In the morning Gerda told her all that the Wood-pigeons had said; and the little maiden looked very serious, but she nodded her head, and said, "That's no matter--that's no matter. Do you know where Lapland lies!" she asked of the Reindeer.
"Who should know better than I?" said the animal; and his eyes rolled in his head. "I was born and bred there--there I leapt about on the fields of snow."
"Listen," said the robber maiden to Gerda. "You see that the men are gone; but my mother is still here, and will remain. However, towards morning she takes a draught out of the large flask, and then she sleeps a little: then I will do something for you." She now jumped out of bed, flew to her mother; with her arms round her neck, and pulling her by the beard, said, "Good morrow, my own sweet nanny-goat of a mother." And her mother took hold of her nose, and pinched it till it was red and blue; but this was all done out of pure love.
When the mother had taken a sup at her flask, and was having a nap, the little robber maiden went to the Reindeer, and said, "I should very much like to give you still many a tickling with the sharp knife, for then you are so amusing; however, I will untether you, and help you out, so that you may go back to Lapland. But you must make good use of your legs; and take this little girl for me to the palace of the Snow Queen, where her playfellow is. You have heard, I suppose, all she said; for she spoke loud enough, and you were listening."
The Reindeer gave a bound for joy. The robber maiden lifted up little Gerda, and took the precaution to bind her fast on the Reindeer's back; she even gave her a small cushion to sit on. "Here are your worsted leggins, for it will be cold; but the muff I shall keep for myself, for it is so very pretty. But I do not wish you to be cold. Here is a pair of lined gloves of my mother's; they just reach up to your elbow. On with them! Now you look about the hands just like my ugly old mother!"
And Gerda wept for joy.
"I can't bear to see you fretting," said the little robber maiden. "This is just the time when you ought to look pleased. Here are two loaves and a ham for you, so that you won't starve." The bread and the meat were fastened to the Reindeer's back; the little maiden opened the door, called in all the dogs, and then with her knife cut the rope that fastened the animal, and said to him, "Now, off with you; but take good care of the little girl!"

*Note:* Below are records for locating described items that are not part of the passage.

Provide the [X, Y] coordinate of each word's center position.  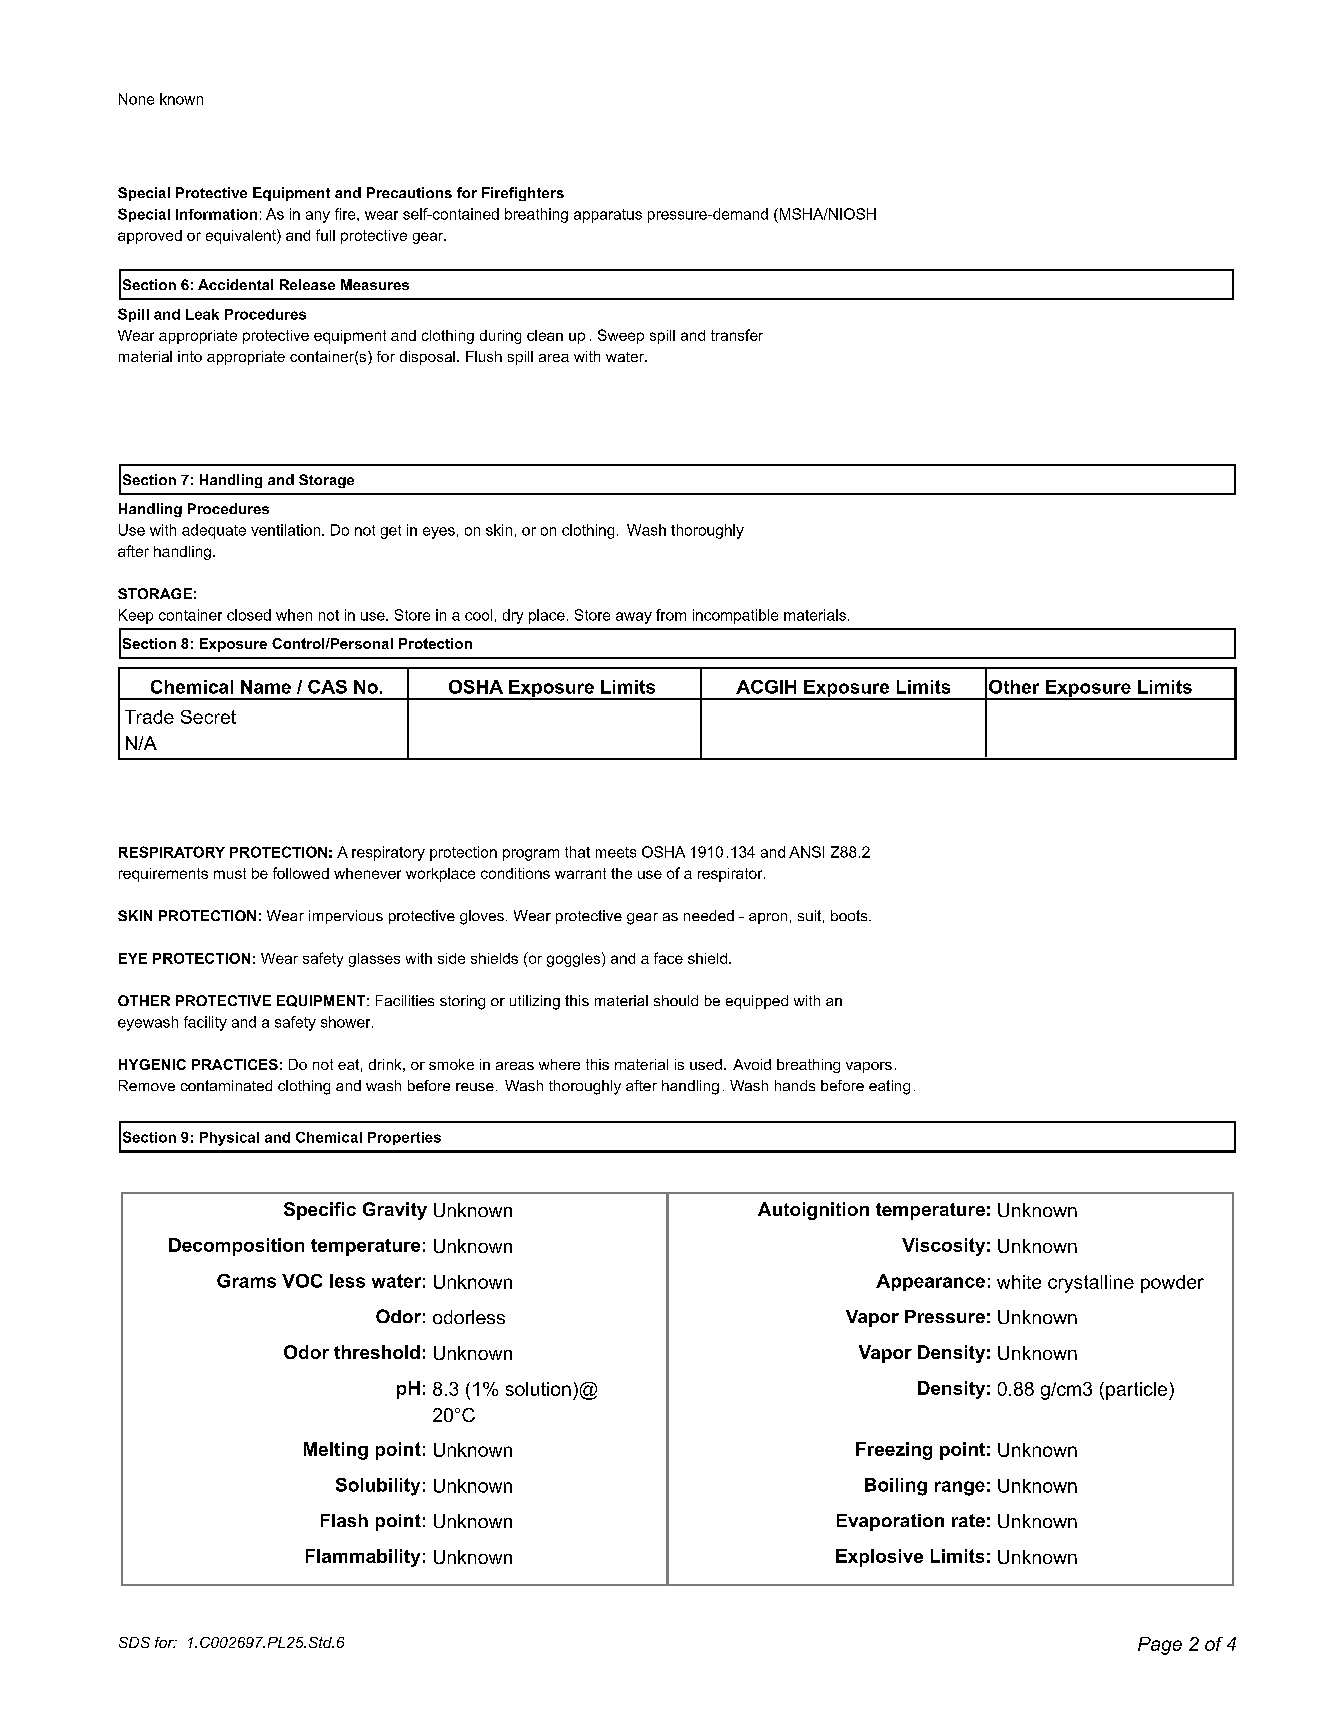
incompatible [735, 616]
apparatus [608, 216]
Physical [229, 1139]
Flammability [363, 1558]
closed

And Gerda stretched out her hands with the large wadded gloves towards the robber maiden, and said, "Farewell!" and the Reindeer flew on over bush and bramble through the great wood, over moor and heath, as fast as he could go.
"Ddsa! Ddsa!" was heard in the sky. It was just as if somebody was sneezing.
"These are my old northern-lights," said the Reindeer, "look how they gleam!" And on he now sped still quicker--day and night on he went: the loaves were consumed, and the ham too; and now they were in Lapland.